Denn schon jetzt treffen die aktuelle Geldentwertung und die gestiegenen Preise die Menschen mit geringeren Einkommen so stark, dass es teilweise ans Ersparte geht. Wenn 2023 die Strompreise um durchschnittlich 27 Prozent, die Krankenkassen-Prämien um 6,6 Prozent steigen, werde das für die Ärmsten besonders hart, warnt der ETH-Ökonom.

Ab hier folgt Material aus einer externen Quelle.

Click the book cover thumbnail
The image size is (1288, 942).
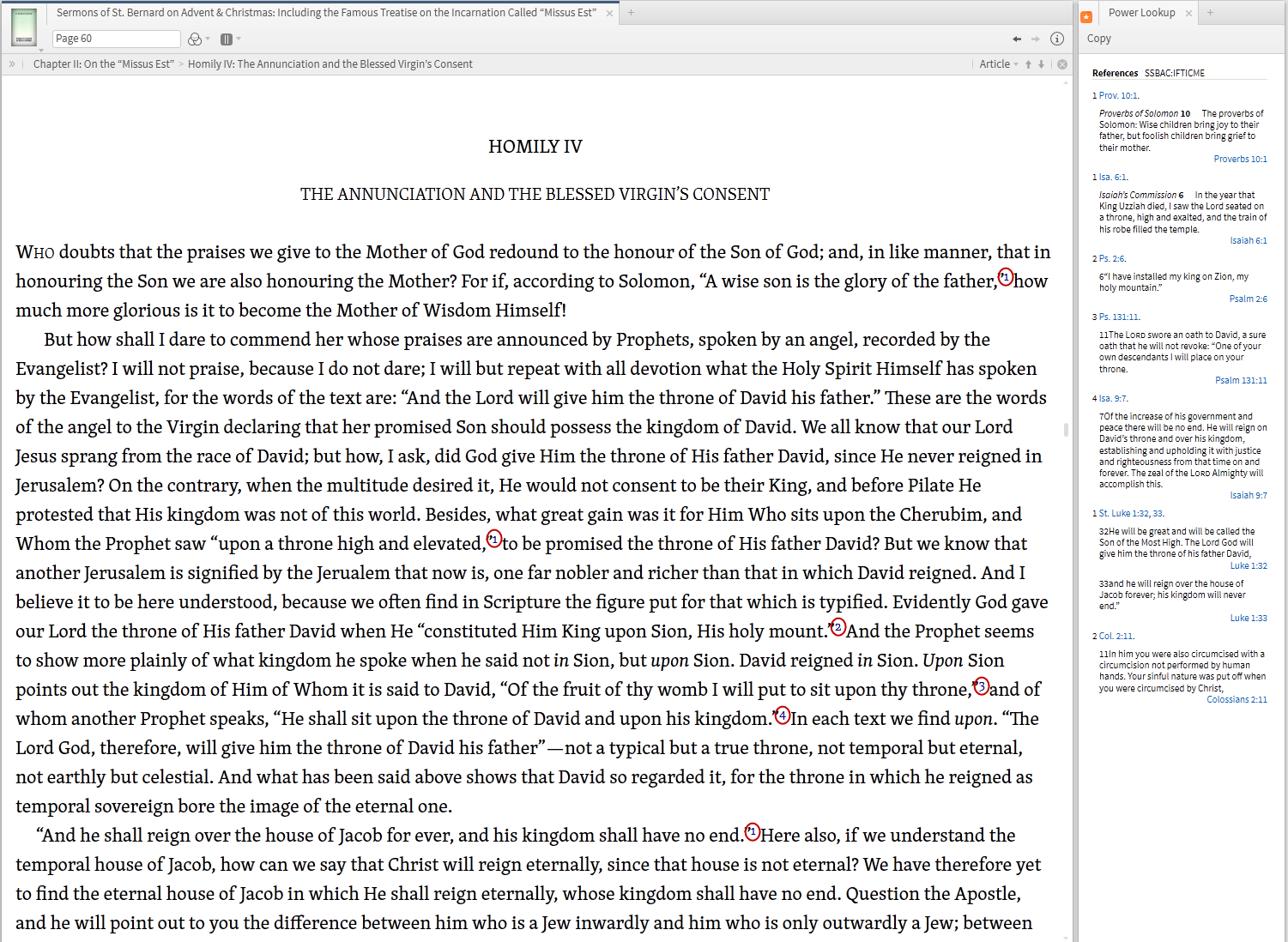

Winterhalbjahr 2023 ist entscheidend

Mit dem Winterhalbjahr stehe laut Sturm ein „Wendehalbjahr“ bevor. Das bedeutet: Nach ein paar harten Monaten stehen die Zeichen auf Erholung. Das Bruttoinlandsprodukt (BIP) der Schweiz werde im kommenden Jahr nur noch um 0,7 Prozent wachsen (2022: 2,3 Prozent), in Europa um 0,3 Prozent. Gleichzeitig werde die Inflation wieder anziehen und im Winter eine Höchstmarke von über 3,5 Prozent erreichen.

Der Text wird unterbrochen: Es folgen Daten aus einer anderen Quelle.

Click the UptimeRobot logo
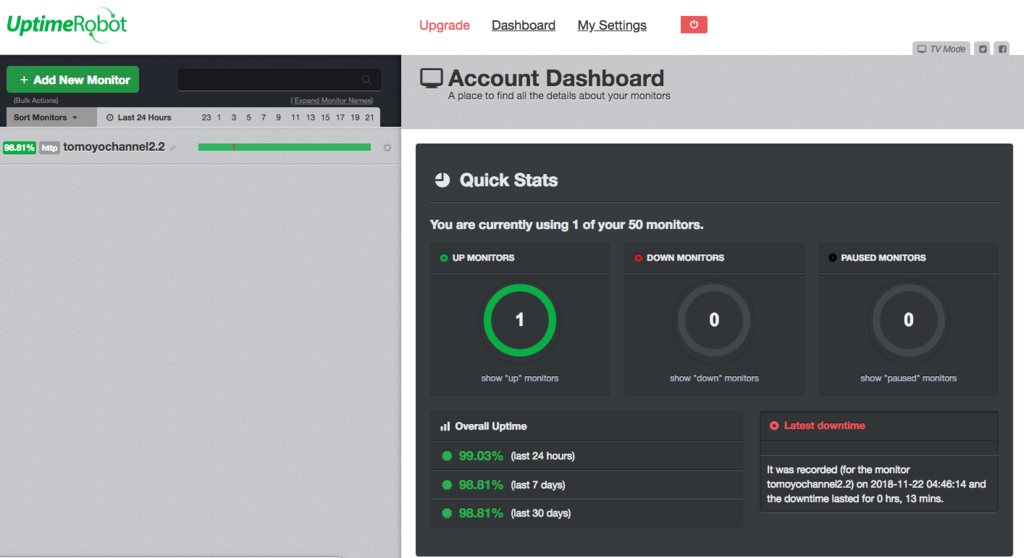1024x558 pixels. (67, 25)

Für das gesamte Jahr allerdings geht Sturm 2023 von einer Inflationsrate von 2,2 Prozent aus, 2024 von 0,8 Prozent. Die Konsumentenpreise würden insgesamt zwar weiter anziehen, jedoch stetig – und nicht mit Sprüngen, wie sie die Verbraucher noch im ersten Halbjahr 2022 erlebt haben. Auch das Wirtschaftswachstum wird in der Schweiz 2024 wieder kräftiger ausfallen, Sturm prognostiziert ein um 2,1 Prozent wachsendes BIP.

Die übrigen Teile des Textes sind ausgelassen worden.